Your model is based on generating activity to generate profit so that you can distribute profit quickly. The comfort you derive from plentiful profit today is not matched by the concern you should have for the threats to your income tomorrow.  You may not be complacent, but neither are you urgent. You need to be urgent. I have 12 points I would like you to consider urgently:

  1. You will win less new work going forward. Growing your business from the wonderful relationships you have forged with existing clients is going to be your best route to continued success. Investing in such relationships is your key strategic goal.
  2. By the way, mergers between law firms do not work. Take-overs can work, but then you are either the firm taking-over or the firm being taken-over. If you truly believe in your brand and in your business do not allow yourself to be taken-over. Great names lost are lost forever.
  3. Your clients want increasing transparency in pricing. If they have not told you this, they are thinking it. If they have told you, don’t just listen, but act. Hourly rates are not dead, but you know and your clients know that less and less work will be billed on a time-charged basis. Be a leader and get some credit for leading. Don’t be forced to a follow and get no credit for catching up.
  4. In-house teams will not grow much bigger than they are already, but they will be under significant pressure to spend less money on law firms like you. The gap between demand and affordable, available resource will be closed by technology solutions, more efficient processes and flexible interim lawyers provided by law firms on secondment or through new business models like Axiom Law – http://www.axiomlaw.co.uk/; Halebury – http://halebury.com/; Lawyers on Demand – http://www.lod.co.uk/ and Legal Edge – http://www.legaledge.co.uk/ …Setting up your own interim business solution might just be a very smart thing to do.
  5. In any event, you really must diversify your services over the next 2-3 years. Clients will look for solutions such as process design, risk/demand suppression and compliance training. They will also want transparent management information in real time. Again don’t wait to be asked. Take the credit for offering and delivering.
  6. Incidentally some rather predatory international law firms will probably take a look at you. They will suggest a merger (see 2 above) in two situations; first if you are hopeless, but have great clients, second if you are brilliant and have great clients. Do not be flattered, either way they will promise lots and then suck you dry.
  7. Any law firm that is slow to act to any of these challenges risks disappearing inside 5 years.
  8. Your talented lawyers will increasingly want different ways to manage their careers. It is not about working less hard, or being less committed, but Partnership should not be the only way and other ways are no less important.
  9. Managing your talented lawyers and your support teams and your paralegals must become more empathic. What are your values, what is your culture, how do you promote these and make them real? Your clients will like this too. It isn’t rocket science, but it must be authentic.

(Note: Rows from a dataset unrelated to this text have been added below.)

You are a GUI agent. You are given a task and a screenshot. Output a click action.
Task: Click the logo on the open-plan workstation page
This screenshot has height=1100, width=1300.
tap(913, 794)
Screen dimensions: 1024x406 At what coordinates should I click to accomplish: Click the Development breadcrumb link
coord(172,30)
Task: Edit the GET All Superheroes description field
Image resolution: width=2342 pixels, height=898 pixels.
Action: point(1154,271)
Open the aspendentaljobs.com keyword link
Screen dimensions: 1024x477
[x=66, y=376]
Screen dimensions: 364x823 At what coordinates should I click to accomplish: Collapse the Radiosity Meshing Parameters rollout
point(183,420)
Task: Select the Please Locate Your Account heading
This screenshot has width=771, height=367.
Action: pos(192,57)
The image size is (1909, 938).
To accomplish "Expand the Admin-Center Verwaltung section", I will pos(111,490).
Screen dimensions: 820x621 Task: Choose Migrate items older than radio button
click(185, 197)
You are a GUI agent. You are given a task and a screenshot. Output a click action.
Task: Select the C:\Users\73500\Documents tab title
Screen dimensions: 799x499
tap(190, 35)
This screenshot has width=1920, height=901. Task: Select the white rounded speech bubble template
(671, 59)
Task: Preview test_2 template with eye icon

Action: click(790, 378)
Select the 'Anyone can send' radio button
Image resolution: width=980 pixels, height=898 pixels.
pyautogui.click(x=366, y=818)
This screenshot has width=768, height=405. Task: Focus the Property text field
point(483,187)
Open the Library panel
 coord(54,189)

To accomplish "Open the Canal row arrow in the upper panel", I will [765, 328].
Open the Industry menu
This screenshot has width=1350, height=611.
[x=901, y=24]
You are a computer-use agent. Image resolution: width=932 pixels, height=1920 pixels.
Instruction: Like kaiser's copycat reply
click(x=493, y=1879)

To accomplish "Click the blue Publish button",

  10. You will need to develop your lawyers’ business skills not just their legal skills. Effectively your lawyers will increasingly act as business consultants with legal expertise rather than legal experts with business acumen. This will be a very significant differentiator for you, invest now, invest significantly and invest deeply.
  11. Even so, your profit margins will get thinner. Do not panic, this is the new normal, but now you must plan to invest. Planning should be for the long term and certainly beyond an annual cycle. Become more disciplined more strategic and more efficient.
  12. Have ambition beyond your territory. Having an international perspective will attract clients and talent. However ensure your reputation speaks for you. Retaining a highly ethical and principled approach to all work will also attract clients and talent.

And finally good luck, you will need some, but I wish you well. The communities we live in, the society we want to build and the businesses we want to support all need you to be at your best. Take care.